A Japanese researcher believes he has solved part of the puzzle of fungal bioluminescence
In the lush forests of Southeast Asia grow extraordinary botanical gems: mushrooms known as Mycena chlorophos that emit a spooky green light. Now a scientist in Japan believes that he has figured out part of the mechanism behind their mysterious glow.

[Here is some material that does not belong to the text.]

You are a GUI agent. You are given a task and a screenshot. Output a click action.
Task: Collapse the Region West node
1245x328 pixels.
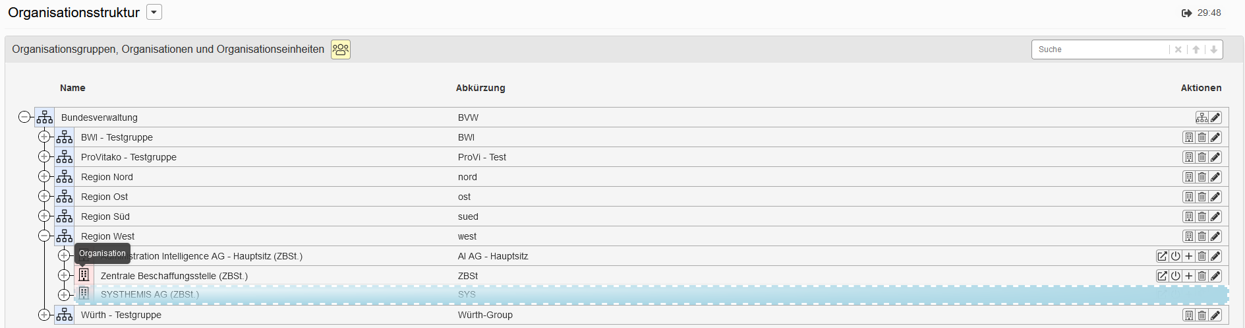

The light-emitting qualities of this species of mushroom have intrigued researchers for years, so Katsunori Teranishi at Mie University in Tsu, Mie, Japan decided to look into their chemistry. He analysed the composition of the mushrooms’ gills, and found their only green fluorescent components to be riboflavin, riboflavin 5’-monophosphate and flavin adenine dinucleotide.
Under a microscope, Teranishi also observed that these same components were localised in the bioluminescent region of the mushrooms’ gills. He then extracted the components from the gills and measured their fluorescence spectra, comparing them with the bioluminescence spectra of the gills themselves. It turned out that they were the same, so Teranishi concluded that the three compounds were indeed possible light emitters in the mushrooms.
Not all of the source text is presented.